EPSU backs ETUC call for increased public investment

(24 September 2014) The ETUC yesterday set out its key demands for getting Europe’s economy back on track and central to these is increased public investment.

ETUC deputy general secretary Józef Niemiec presented a number of proposals for action during a consultative meeting of trade unions and employers on the 2015 Annual Growth Survey. The AGS is due for publication by the European Commission in November and will include the economic and social priorities for the coming year.

The ETUC argues that there is still no sign of a sustainable recovery and that price developments in Europe even raise the possibility of a slump into deflation. With continuing low levels of private investment the ETUC is calling for more flexibility in the Stability and Growth Pact to allow for a boost to public investment.

The ETUC also calls for the European Central Bank to play a role here and take responsibility for direct financing of public investment so that countries are not dependent on high-interest lending from the international markets.
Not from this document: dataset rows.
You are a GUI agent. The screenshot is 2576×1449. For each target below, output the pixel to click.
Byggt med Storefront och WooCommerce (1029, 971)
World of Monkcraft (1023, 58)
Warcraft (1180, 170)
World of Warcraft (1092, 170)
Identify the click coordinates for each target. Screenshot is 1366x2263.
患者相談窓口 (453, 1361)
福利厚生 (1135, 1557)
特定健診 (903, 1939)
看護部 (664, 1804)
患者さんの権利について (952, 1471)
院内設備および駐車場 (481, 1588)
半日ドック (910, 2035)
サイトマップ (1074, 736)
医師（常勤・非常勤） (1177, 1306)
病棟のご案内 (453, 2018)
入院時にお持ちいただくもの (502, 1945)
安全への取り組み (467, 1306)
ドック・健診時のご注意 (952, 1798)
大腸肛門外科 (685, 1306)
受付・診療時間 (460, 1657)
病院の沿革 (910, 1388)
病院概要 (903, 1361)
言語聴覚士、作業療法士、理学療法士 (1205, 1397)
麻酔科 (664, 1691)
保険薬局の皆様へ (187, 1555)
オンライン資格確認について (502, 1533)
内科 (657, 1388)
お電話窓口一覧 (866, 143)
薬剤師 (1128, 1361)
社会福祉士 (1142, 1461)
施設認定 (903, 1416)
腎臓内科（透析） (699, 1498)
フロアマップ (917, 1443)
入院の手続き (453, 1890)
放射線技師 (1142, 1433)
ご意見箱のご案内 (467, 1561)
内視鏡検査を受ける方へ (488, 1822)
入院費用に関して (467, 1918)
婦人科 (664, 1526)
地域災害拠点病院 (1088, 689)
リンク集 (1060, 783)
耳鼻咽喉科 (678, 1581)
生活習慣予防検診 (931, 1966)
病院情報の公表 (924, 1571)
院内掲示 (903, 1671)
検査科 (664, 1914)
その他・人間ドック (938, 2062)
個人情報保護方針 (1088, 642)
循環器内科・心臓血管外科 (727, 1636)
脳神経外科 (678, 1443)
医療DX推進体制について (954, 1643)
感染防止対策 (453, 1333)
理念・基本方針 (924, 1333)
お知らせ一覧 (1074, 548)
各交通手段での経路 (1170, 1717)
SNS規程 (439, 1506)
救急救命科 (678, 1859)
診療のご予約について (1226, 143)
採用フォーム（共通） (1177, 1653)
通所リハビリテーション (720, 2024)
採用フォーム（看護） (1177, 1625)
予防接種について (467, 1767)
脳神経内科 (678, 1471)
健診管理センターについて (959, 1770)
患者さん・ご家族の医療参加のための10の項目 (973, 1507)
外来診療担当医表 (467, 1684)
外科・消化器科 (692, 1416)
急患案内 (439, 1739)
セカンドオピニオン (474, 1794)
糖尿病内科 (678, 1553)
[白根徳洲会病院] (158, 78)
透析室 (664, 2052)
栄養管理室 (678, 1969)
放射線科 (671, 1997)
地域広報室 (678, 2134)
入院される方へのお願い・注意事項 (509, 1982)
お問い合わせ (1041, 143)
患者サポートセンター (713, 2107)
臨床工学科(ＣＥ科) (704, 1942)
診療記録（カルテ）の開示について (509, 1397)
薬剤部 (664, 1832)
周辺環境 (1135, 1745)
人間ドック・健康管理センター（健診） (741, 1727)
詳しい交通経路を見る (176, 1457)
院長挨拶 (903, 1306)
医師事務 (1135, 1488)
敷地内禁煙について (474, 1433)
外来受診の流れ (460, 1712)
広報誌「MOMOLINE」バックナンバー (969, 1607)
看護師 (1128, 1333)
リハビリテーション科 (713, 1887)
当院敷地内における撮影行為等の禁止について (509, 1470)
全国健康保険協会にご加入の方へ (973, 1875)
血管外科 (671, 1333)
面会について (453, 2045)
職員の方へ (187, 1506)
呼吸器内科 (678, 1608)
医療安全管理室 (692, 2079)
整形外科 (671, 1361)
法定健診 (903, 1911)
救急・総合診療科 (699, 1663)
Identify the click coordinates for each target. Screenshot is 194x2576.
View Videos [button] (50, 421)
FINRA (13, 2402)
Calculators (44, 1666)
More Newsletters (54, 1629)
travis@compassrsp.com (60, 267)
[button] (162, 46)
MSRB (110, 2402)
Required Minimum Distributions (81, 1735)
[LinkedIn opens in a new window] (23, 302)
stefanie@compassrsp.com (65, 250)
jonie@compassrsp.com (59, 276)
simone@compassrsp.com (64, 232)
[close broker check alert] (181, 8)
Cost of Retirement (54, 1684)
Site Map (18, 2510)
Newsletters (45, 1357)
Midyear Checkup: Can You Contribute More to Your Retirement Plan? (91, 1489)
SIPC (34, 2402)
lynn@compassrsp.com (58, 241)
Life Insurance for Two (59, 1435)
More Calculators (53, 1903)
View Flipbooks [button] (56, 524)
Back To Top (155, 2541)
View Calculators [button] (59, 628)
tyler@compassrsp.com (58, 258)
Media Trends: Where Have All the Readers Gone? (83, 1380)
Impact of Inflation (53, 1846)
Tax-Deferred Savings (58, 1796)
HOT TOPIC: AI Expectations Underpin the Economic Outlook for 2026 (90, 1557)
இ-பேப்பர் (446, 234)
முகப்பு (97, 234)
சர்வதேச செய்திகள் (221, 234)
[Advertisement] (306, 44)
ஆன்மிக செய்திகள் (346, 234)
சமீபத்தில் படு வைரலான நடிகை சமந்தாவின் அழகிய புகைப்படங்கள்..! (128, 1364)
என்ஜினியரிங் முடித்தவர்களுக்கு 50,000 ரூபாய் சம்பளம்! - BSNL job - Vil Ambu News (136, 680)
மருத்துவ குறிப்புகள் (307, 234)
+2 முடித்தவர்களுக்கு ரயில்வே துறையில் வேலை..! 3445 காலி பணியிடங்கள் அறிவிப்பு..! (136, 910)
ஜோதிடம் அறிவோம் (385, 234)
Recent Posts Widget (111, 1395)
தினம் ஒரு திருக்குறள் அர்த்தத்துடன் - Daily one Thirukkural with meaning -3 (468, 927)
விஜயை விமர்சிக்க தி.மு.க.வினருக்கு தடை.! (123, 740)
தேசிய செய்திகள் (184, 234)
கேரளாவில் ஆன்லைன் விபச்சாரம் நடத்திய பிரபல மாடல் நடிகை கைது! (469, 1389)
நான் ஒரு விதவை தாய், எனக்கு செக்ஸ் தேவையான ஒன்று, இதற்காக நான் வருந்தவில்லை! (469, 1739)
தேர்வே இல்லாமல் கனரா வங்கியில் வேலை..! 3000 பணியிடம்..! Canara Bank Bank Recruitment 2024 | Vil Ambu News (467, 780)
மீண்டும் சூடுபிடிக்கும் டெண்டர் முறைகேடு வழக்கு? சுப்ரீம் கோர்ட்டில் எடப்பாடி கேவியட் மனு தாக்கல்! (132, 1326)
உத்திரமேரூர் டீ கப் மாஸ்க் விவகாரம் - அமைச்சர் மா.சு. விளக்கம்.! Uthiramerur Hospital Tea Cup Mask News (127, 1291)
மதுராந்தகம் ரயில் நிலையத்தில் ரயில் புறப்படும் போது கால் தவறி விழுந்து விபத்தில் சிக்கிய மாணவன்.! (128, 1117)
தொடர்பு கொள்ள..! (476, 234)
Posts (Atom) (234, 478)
EPSU strongly endorsed the ETUC proposals adding that public investment across Europe is below the level it was before the crisis and that even bringing back to that level would require an additional €65 billion a year. EPSU also challenged the Commission’s concept of “growth-friendly fiscal consolidation”, saying that there was little, if any, evidence that any country had managed to restructure public finances without undermining growth.

The public service employers’ organisation, CEEP, also underlined the need to increase public investment and, along with EPSU, made the case for the long-term benefits that derive from more investment in areas such as healthcare and early years education.

Another key debate during the meeting was over the impact of labour market reform with the ETUC and representatives of trade union confederations from Spain and Portugal arguing strongly that the modest levels of recovery in their countries had nothing to do with increased flexibility in the labour market or the weakening of collective bargaining.